Data items:

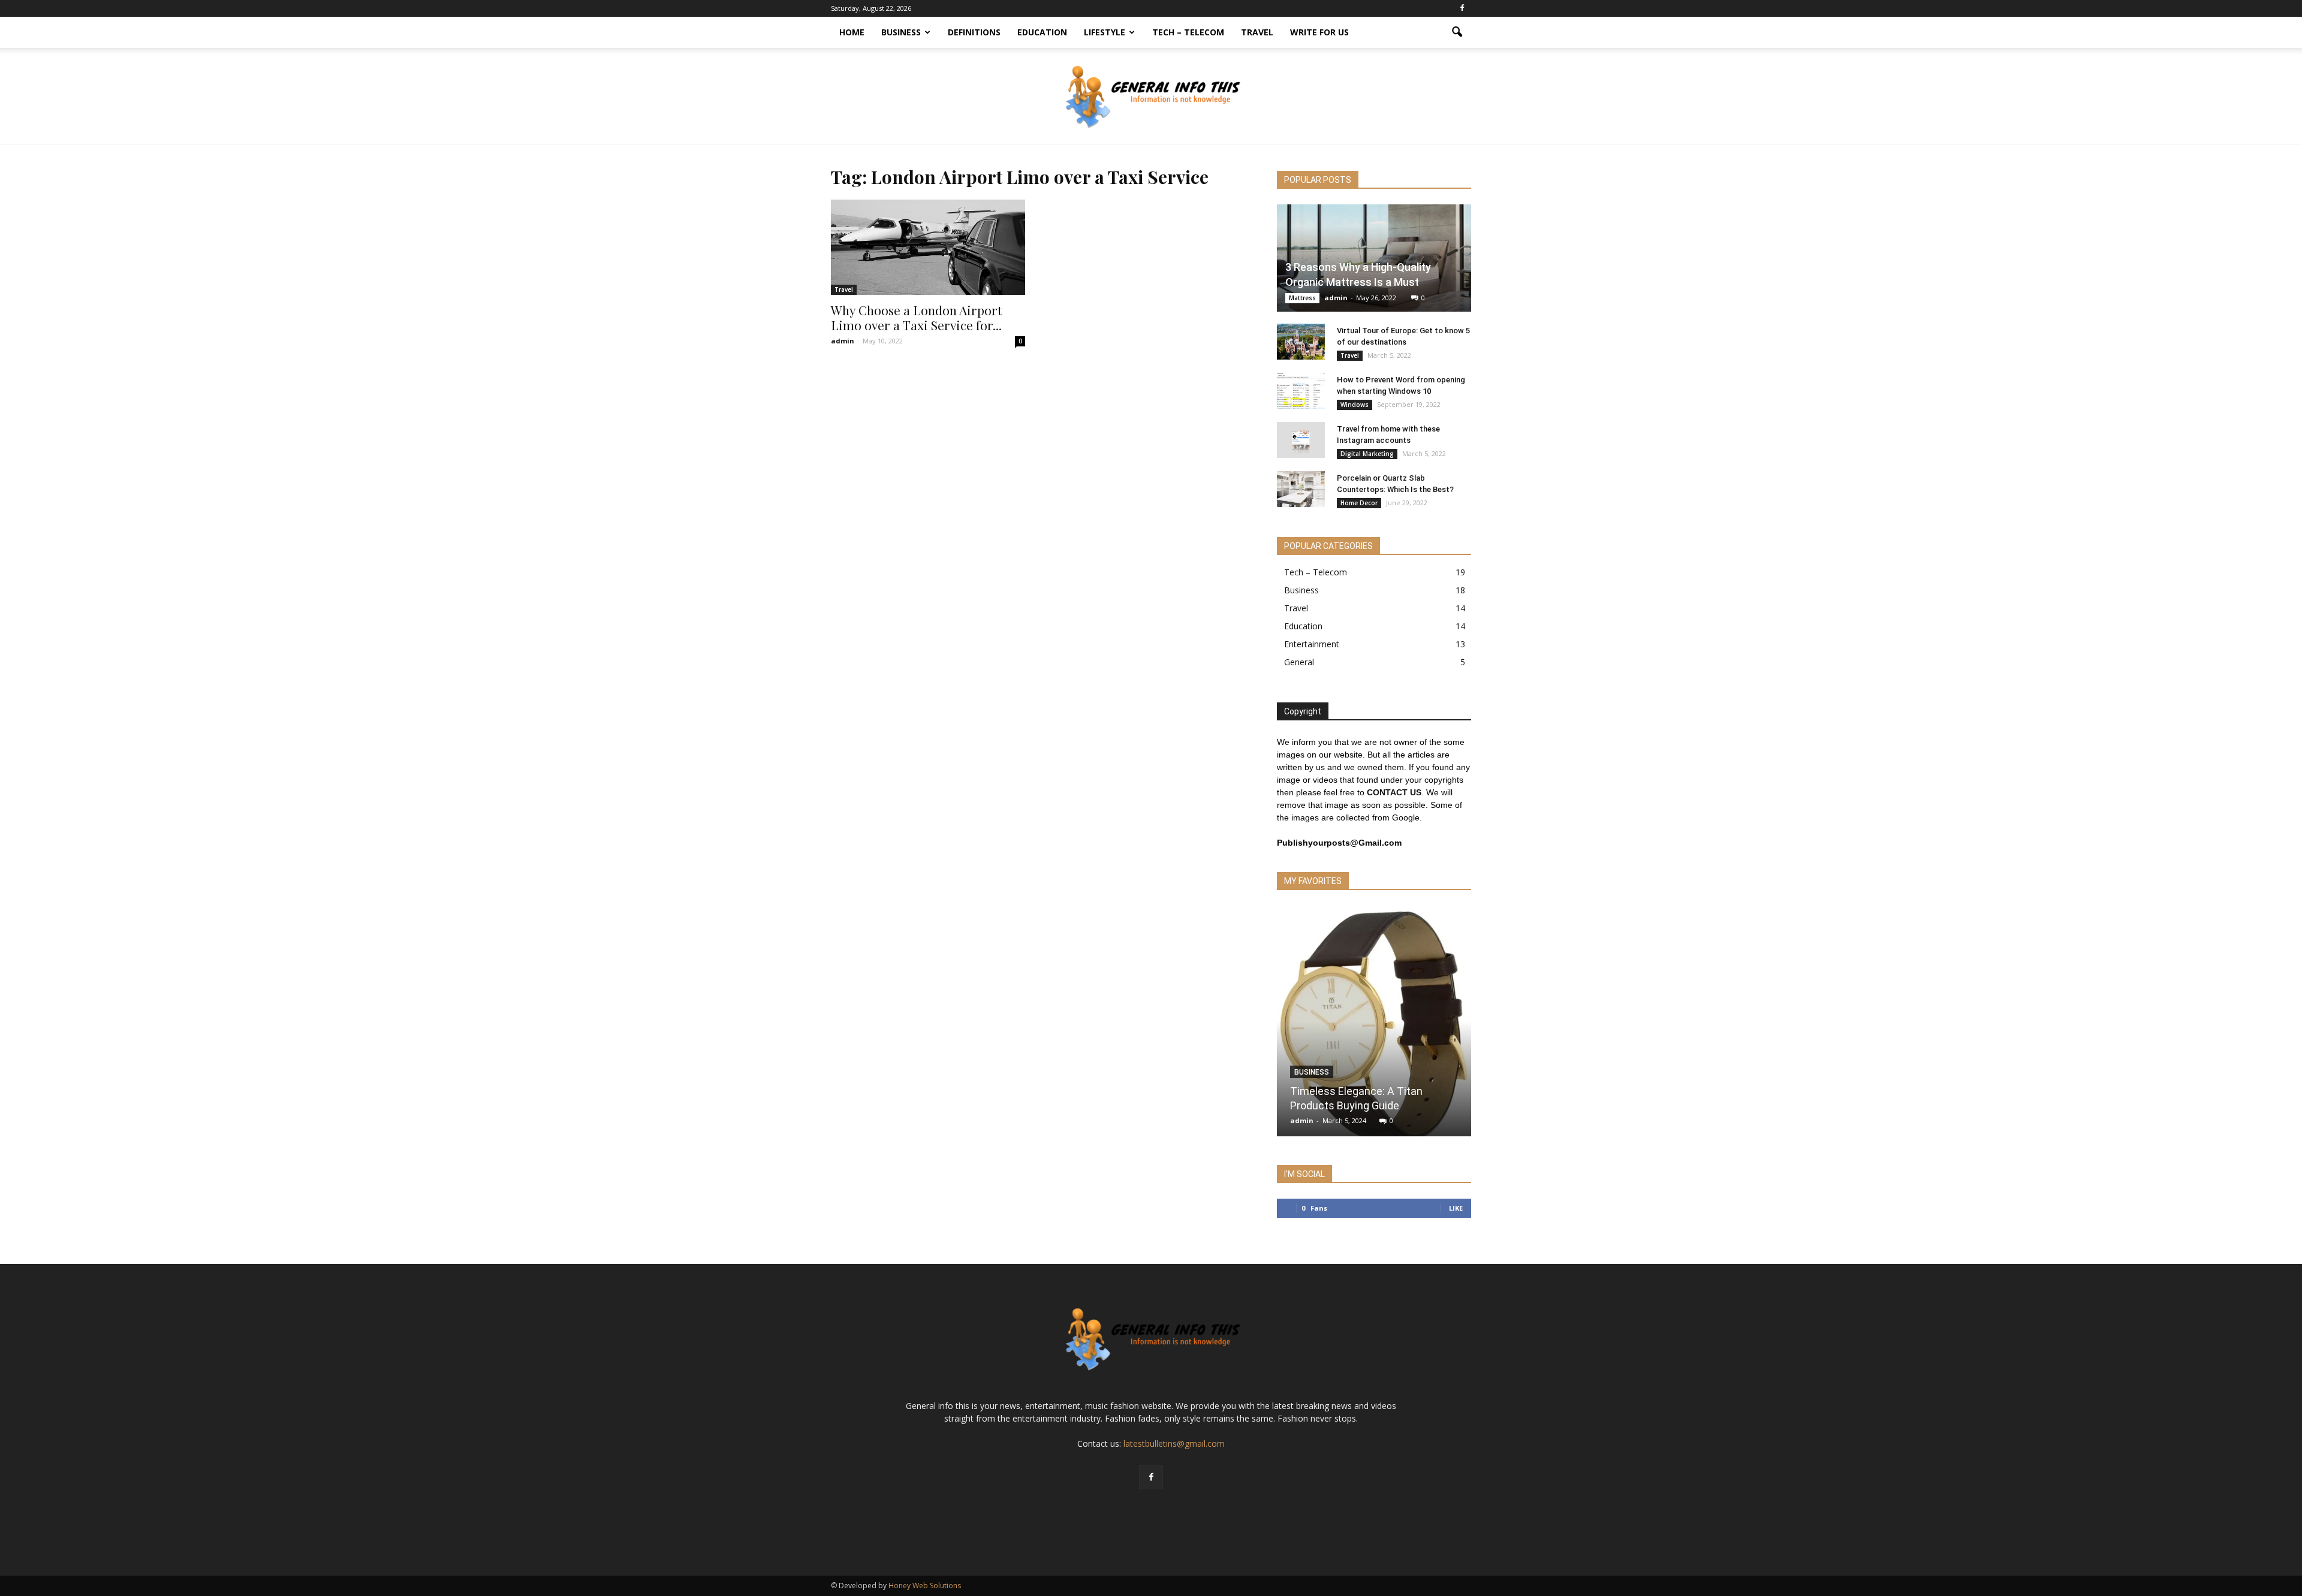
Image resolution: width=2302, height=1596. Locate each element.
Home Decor (1359, 503)
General (1299, 662)
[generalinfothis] (1151, 96)
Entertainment (1311, 644)
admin (842, 340)
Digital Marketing (1367, 453)
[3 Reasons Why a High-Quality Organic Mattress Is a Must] (1374, 258)
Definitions (974, 32)
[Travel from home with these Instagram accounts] (1301, 440)
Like (1456, 1207)
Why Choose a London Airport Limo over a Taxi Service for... (916, 317)
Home (851, 32)
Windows (1354, 404)
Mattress (1302, 298)
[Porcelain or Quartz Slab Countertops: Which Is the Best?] (1301, 489)
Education (1042, 32)
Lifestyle (1104, 32)
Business (901, 32)
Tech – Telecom (1188, 32)
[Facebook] (1462, 8)
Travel (1257, 32)
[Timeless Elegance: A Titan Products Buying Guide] (1374, 1025)
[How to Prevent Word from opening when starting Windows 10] (1301, 391)
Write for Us (1319, 32)
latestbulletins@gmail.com (1174, 1443)
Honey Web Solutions (924, 1585)
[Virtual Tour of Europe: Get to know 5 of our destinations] (1301, 342)
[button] (1456, 32)
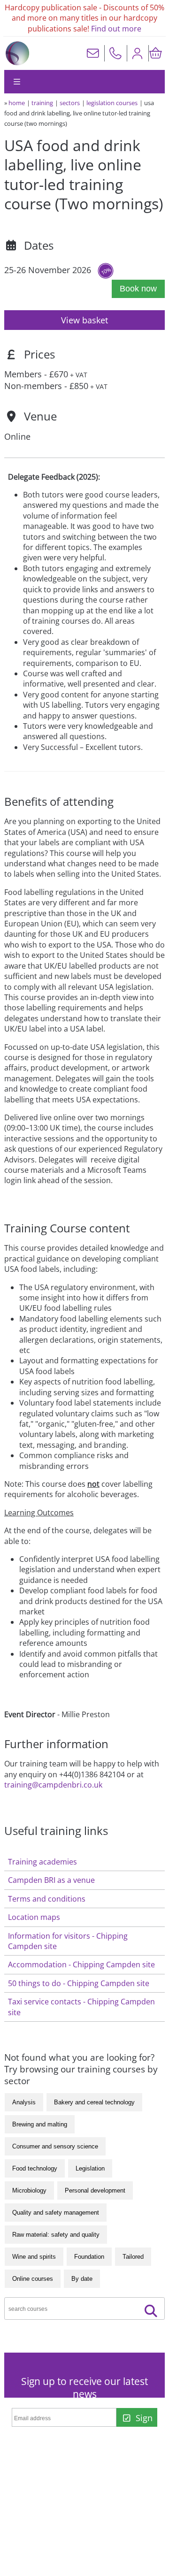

• Assignment:
With the pictures stripped out, return each record word for word.

• Solution for this problem:
Image resolution: width=2302, height=1596. Locate each element.
Home Decor (1359, 503)
General (1299, 662)
[generalinfothis] (1151, 96)
Entertainment (1311, 644)
admin (842, 340)
Digital Marketing (1367, 453)
[3 Reasons Why a High-Quality Organic Mattress Is a Must] (1374, 258)
Definitions (974, 32)
[Travel from home with these Instagram accounts] (1301, 440)
Like (1456, 1207)
Why Choose a London Airport Limo over a Taxi Service for... (916, 317)
Home (851, 32)
Windows (1354, 404)
Mattress (1302, 298)
[Porcelain or Quartz Slab Countertops: Which Is the Best?] (1301, 489)
Education (1042, 32)
Lifestyle (1104, 32)
Business (901, 32)
Tech – Telecom (1188, 32)
[Facebook] (1462, 8)
Travel (1257, 32)
[Timeless Elegance: A Titan Products Buying Guide] (1374, 1025)
[How to Prevent Word from opening when starting Windows 10] (1301, 391)
Write for Us (1319, 32)
latestbulletins@gmail.com (1174, 1443)
Honey Web Solutions (924, 1585)
[Virtual Tour of Europe: Get to know 5 of our destinations] (1301, 342)
[button] (1456, 32)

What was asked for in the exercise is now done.